Seeing Einstein in the light of Darwin suggests that natural selection could act not only on living things but on the properties defining the various species of elementary particles.

At first, physicists thought that the only relational properties an elementary particle might have were its position and motion in space and time. The other properties, like mass and charge, were thought of in the old framework, defined by a background of absolute law. The standard model of particle physics taught us that some of those properties, like mass, are only the consequence of a particle’s interactions with other fields. The mass of a particle is determined environmentally, by the phase of the other fields it interacts with.

I don’t know which model of quantum gravity is right, but all the leading candidates—string theory, loop quantum gravity, and others—teach us that all properties of elementary particles may be relational and environmental.
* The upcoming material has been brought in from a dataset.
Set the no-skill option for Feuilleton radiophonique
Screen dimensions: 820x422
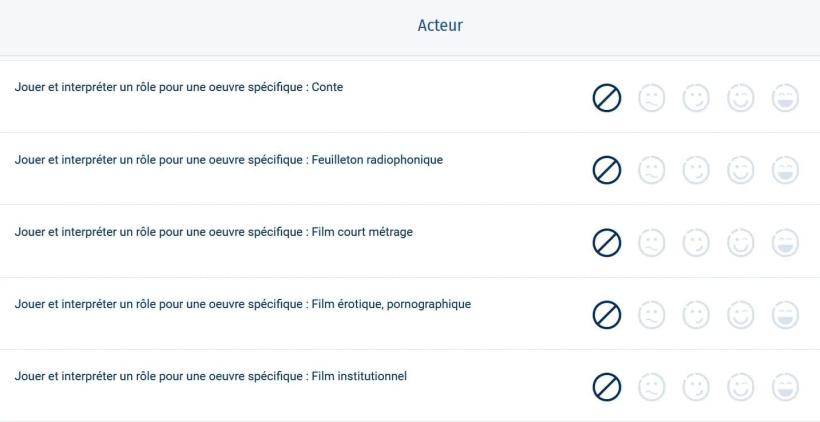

In different possible universes, there may be different combinations of elementary particles and forces; indeed, all that used to be thought of as fundamental—the elementary particles and space itself—are increasingly seen, in models of quantum gravity, as emergent from an even more elementary network of relations.

The basic method of science after Einstein seems to be to identify something in your theory that is playing the role of an absolute background—that is needed to define the laws that govern objects in your theory—and understand it more deeply as a contingent property which itself evolves subject to law.

For example, before Einstein the geometry of space was thought of as specified absolutely as part of the laws of nature. After Einstein, we understand that geometry is contingent and dynamical, which means it evolves subject to law. Einstein’s move can even be applied to aspects of what were thought to be the laws of nature, so that even those aspects turn out to evolve in time.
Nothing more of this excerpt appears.